“Dişçiler Arasındaki Mesele Kapanmadı” | 17 Ekim 1932 – Milliyet Gazetesi

tarafından tdh
0 Yorum Yap

Azmi Bey ehliyetname verilenler üzerindeki fikirlerinde ısrar ediyor
Niçin bir cerraha operatörlük unvanı ve hakkı verilmiyor da bir kalfaya dişçilik hakkı veriliyor

Dişçi mektebine hücum eden Diş tabibi Ali Azmi B. e, mektep müdürü Sait Cemil B. tarafından verilen cenabı neşretmiştik. Ali Azmi B. de Sait Cemil B. e cevaben yeniden şunları söylemektedir:

“Sait Cemil B. dişçi kalfa ve çıraklarına diploma değil, ruhsatname verildiğini ve bunların diş tabibi değil, dişçi ünvanını kazandıklarını söyliyor. İster ruhsatnameli dişçi, ister diplomalı diş tabibi olsun, hepsi ayni hukuku haiz, Etıbba odasına dahil ve icrayı san’at hususunda ayni imtiyazlara malik değil midirler? Hastahanelerde çalışan nice cerrahlar vardır, bunlara operatör diploması neden verilmiyor? Senelerce eczacı kalfalığı yapanlar, eczacı diploması alabiliyorlar mı?

Yüzlerce bina yapan kalfalara mimar deniliyor mu? Neden dişçi kalfa ve çıraklarına dişçilik diploması vermek, yalnız dişçililik mektebine münhasır kalıyor? Biçare Halit Şazi’nin ruhu şadolsun, tesis ettiği mektebin kalfalara, çıraklara sathî bir imtihan üzerine nasıl dişçilik hakkı verildiğini görebilse, eminim ki, çok müteessir olacaktır. Müdür B. e şunu sorarım:

Senelerce okuyup yetişen bir mektep mezunu, sathî bir imtihanla, haiz olduğu ayni hukuk ve imtiyazatı herhangi bir kalfa veya çirağın da iktisap edebilmesini hoş görür mü?

Sonra bu kalfa ve çirakların imtihan suallerini, Müdür B. in söyledikleri gibi Sıhhat Vekâleti tertip etmez; Müdür B. in riyasetinde toplanan imtihan heyetince tertip ve Vekâletçe tastik edilir. Imtihanların bütün heyeti imtihaniye huzurile nazarî ve amelî yapılması da kanun ahkâmındandır.
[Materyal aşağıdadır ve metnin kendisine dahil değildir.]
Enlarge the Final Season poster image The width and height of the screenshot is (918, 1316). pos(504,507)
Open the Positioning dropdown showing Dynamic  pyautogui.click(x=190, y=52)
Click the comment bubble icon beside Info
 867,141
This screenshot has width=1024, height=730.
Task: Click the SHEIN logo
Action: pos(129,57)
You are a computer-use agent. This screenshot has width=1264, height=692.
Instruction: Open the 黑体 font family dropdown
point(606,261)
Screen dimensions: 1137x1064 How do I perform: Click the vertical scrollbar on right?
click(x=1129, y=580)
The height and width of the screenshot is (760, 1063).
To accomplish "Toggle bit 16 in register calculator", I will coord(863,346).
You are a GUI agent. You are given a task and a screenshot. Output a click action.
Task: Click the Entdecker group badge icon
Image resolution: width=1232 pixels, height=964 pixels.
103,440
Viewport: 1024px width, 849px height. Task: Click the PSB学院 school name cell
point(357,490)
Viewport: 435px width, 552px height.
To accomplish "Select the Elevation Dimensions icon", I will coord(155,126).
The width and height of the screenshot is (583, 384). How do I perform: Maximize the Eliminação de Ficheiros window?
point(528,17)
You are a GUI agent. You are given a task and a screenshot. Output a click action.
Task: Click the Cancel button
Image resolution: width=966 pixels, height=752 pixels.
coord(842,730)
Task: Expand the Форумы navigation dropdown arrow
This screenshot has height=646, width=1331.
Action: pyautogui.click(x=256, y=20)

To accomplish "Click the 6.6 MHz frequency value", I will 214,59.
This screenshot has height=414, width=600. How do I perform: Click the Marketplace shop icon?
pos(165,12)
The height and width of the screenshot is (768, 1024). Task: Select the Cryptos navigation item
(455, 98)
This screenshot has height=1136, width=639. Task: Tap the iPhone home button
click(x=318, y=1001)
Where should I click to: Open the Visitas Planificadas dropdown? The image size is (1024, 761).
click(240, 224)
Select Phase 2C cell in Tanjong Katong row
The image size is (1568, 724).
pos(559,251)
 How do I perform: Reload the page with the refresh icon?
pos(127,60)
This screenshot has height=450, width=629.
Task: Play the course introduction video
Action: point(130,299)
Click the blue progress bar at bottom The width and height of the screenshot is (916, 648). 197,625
Fakat daha geçen hafta, bir kalfanın imtihanında bu ahkâma riayet edilmemiştir. İmtihan, 3 doktor ve 2 diş tabibi huzurunda yapılmış; bu heyetin diş tabibi âzası bu kalfaya iktidarsızlığı dolayısile sıfır vermiş, fakat doktor azalar aliyülâlâ derece tayin etmişlerdir. Buna ne buyurulur?

Mektep müdürü B. Türk talebe miktarının, benim söylediğim adetlerden fazla olduğunu söyliyor. Türk tebaası değil, fakat ırkan Türk olarak mesela mektebin 2 inci sınıfındaki talebe adedi, söylediğimden fazla değildir. Zannedersem, Anadolu’da da her yerde bir kaç diş tabibi icrayi sanat ediyor. İstanbul ise distabiplerile dolmuştur.

Şimdi mektepte okuyan gayri Türklerin de ekseriyetle İstanbul’da kalmayı tercih edecekleri düşünülürse müdür B. in bu hususta söylediklerinin isabet derecesi kolayca takdir edilebilir.

Doktorluk ve tabiplik ünvani meselesine gelince, Dişçilik mektebi âli bir mektep veya Darülfünun bir şubesi ise neden mezunlarına doktor diploması verilmiyor? Diş tabipleri, Disçilik Mektebinden, mezunlarına doktor ünvanını da verebilecek surette çalışmasını bekliyorlar.”